* _What the exercise asks_:
Please reproduce each of the following entries exactly.

[Stored items]
%%
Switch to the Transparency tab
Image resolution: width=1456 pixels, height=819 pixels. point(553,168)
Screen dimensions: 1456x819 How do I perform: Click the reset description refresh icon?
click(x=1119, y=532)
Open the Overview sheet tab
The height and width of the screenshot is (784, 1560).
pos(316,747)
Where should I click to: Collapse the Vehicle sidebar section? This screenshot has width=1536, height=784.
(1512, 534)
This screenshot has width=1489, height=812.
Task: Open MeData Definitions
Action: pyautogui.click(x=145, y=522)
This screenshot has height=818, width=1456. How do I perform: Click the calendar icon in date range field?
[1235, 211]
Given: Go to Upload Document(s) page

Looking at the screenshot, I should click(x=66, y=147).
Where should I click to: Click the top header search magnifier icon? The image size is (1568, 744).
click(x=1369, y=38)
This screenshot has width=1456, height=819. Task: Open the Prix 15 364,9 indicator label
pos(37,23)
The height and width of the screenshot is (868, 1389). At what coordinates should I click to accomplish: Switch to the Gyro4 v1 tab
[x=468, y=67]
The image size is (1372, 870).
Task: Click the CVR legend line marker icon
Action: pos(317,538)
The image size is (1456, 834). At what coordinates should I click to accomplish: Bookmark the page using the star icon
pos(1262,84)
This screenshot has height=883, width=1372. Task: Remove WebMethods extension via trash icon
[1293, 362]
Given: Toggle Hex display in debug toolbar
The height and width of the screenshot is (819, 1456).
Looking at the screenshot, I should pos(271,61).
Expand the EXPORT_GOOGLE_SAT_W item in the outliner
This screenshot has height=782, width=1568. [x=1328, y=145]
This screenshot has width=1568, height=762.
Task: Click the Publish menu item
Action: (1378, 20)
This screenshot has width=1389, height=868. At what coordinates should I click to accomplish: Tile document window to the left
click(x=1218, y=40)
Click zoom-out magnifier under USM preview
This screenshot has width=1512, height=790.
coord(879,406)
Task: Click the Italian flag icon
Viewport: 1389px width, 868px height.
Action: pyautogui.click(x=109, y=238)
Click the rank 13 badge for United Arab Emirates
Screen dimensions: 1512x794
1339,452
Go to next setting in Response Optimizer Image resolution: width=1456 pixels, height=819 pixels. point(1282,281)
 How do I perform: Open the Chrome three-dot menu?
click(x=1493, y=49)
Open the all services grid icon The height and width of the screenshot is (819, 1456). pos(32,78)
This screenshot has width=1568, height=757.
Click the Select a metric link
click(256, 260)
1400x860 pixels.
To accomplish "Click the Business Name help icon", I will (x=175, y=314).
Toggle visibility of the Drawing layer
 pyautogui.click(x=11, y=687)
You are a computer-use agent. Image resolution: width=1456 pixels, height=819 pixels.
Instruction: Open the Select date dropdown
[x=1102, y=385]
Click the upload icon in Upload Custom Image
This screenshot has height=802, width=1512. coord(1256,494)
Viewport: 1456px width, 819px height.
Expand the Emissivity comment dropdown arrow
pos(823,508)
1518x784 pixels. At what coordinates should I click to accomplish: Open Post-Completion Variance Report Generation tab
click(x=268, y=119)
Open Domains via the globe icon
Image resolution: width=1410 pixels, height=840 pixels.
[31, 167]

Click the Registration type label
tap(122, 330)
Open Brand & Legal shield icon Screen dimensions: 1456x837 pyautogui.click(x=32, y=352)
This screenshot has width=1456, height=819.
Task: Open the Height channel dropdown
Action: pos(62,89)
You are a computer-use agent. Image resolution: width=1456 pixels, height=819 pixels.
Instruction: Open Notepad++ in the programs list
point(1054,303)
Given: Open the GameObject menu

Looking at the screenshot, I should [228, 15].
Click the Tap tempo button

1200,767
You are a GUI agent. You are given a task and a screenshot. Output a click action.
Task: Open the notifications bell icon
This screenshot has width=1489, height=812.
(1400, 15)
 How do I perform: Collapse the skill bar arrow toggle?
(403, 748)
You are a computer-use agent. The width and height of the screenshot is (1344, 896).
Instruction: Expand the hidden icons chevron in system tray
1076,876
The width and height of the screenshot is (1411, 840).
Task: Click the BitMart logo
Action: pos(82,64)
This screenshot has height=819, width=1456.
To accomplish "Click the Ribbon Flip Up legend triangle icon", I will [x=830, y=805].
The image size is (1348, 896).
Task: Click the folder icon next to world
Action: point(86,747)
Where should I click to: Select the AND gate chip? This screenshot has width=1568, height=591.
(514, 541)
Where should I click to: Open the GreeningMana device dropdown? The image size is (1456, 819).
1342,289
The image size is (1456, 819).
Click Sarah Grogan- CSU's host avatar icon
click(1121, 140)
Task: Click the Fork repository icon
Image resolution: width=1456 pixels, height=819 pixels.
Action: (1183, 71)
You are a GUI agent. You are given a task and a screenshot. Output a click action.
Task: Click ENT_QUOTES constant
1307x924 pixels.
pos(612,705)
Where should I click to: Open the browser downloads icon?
%%
* _Task response_:
Switch to the Transparency tab
Image resolution: width=1456 pixels, height=819 pixels. point(553,168)
Screen dimensions: 1456x819 How do I perform: Click the reset description refresh icon?
click(x=1119, y=532)
Open the Overview sheet tab
The height and width of the screenshot is (784, 1560).
pos(316,747)
Where should I click to: Collapse the Vehicle sidebar section? This screenshot has width=1536, height=784.
(1512, 534)
This screenshot has width=1489, height=812.
Task: Open MeData Definitions
Action: pyautogui.click(x=145, y=522)
This screenshot has height=818, width=1456. How do I perform: Click the calendar icon in date range field?
[1235, 211]
Given: Go to Upload Document(s) page

Looking at the screenshot, I should click(x=66, y=147).
Where should I click to: Click the top header search magnifier icon? The image size is (1568, 744).
click(x=1369, y=38)
This screenshot has width=1456, height=819. Task: Open the Prix 15 364,9 indicator label
pos(37,23)
The height and width of the screenshot is (868, 1389). At what coordinates should I click to accomplish: Switch to the Gyro4 v1 tab
[x=468, y=67]
The image size is (1372, 870).
Task: Click the CVR legend line marker icon
Action: pos(317,538)
The image size is (1456, 834). At what coordinates should I click to accomplish: Bookmark the page using the star icon
pos(1262,84)
This screenshot has height=883, width=1372. Task: Remove WebMethods extension via trash icon
[1293, 362]
Given: Toggle Hex display in debug toolbar
The height and width of the screenshot is (819, 1456).
Looking at the screenshot, I should pos(271,61).
Expand the EXPORT_GOOGLE_SAT_W item in the outliner
This screenshot has height=782, width=1568. [x=1328, y=145]
This screenshot has width=1568, height=762.
Task: Click the Publish menu item
Action: (1378, 20)
This screenshot has width=1389, height=868. At what coordinates should I click to accomplish: Tile document window to the left
click(x=1218, y=40)
Click zoom-out magnifier under USM preview
This screenshot has width=1512, height=790.
coord(879,406)
Task: Click the Italian flag icon
Viewport: 1389px width, 868px height.
Action: pyautogui.click(x=109, y=238)
Click the rank 13 badge for United Arab Emirates
Screen dimensions: 1512x794
1339,452
Go to next setting in Response Optimizer Image resolution: width=1456 pixels, height=819 pixels. point(1282,281)
 How do I perform: Open the Chrome three-dot menu?
click(x=1493, y=49)
Open the all services grid icon The height and width of the screenshot is (819, 1456). pos(32,78)
This screenshot has width=1568, height=757.
Click the Select a metric link
click(256, 260)
1400x860 pixels.
To accomplish "Click the Business Name help icon", I will (x=175, y=314).
Toggle visibility of the Drawing layer
 pyautogui.click(x=11, y=687)
You are a computer-use agent. Image resolution: width=1456 pixels, height=819 pixels.
Instruction: Open the Select date dropdown
[x=1102, y=385]
Click the upload icon in Upload Custom Image
This screenshot has height=802, width=1512. coord(1256,494)
Viewport: 1456px width, 819px height.
Expand the Emissivity comment dropdown arrow
pos(823,508)
1518x784 pixels. At what coordinates should I click to accomplish: Open Post-Completion Variance Report Generation tab
click(x=268, y=119)
Open Domains via the globe icon
Image resolution: width=1410 pixels, height=840 pixels.
[31, 167]

Click the Registration type label
tap(122, 330)
Open Brand & Legal shield icon Screen dimensions: 1456x837 pyautogui.click(x=32, y=352)
This screenshot has width=1456, height=819.
Task: Open the Height channel dropdown
Action: pos(62,89)
You are a computer-use agent. Image resolution: width=1456 pixels, height=819 pixels.
Instruction: Open Notepad++ in the programs list
point(1054,303)
Given: Open the GameObject menu

Looking at the screenshot, I should [228, 15].
Click the Tap tempo button

1200,767
You are a GUI agent. You are given a task and a screenshot. Output a click action.
Task: Open the notifications bell icon
This screenshot has width=1489, height=812.
(1400, 15)
 How do I perform: Collapse the skill bar arrow toggle?
(403, 748)
You are a computer-use agent. The width and height of the screenshot is (1344, 896).
Instruction: Expand the hidden icons chevron in system tray
1076,876
The width and height of the screenshot is (1411, 840).
Task: Click the BitMart logo
Action: pos(82,64)
This screenshot has height=819, width=1456.
To accomplish "Click the Ribbon Flip Up legend triangle icon", I will [x=830, y=805].
The image size is (1348, 896).
Task: Click the folder icon next to world
Action: point(86,747)
Where should I click to: Select the AND gate chip? This screenshot has width=1568, height=591.
(514, 541)
Where should I click to: Open the GreeningMana device dropdown? The image size is (1456, 819).
1342,289
The image size is (1456, 819).
Click Sarah Grogan- CSU's host avatar icon
click(1121, 140)
Task: Click the Fork repository icon
Image resolution: width=1456 pixels, height=819 pixels.
Action: (1183, 71)
You are a GUI agent. You are given a task and a screenshot. Output a click action.
Task: Click ENT_QUOTES constant
1307x924 pixels.
pos(612,705)
Where should I click to: Open the browser downloads icon?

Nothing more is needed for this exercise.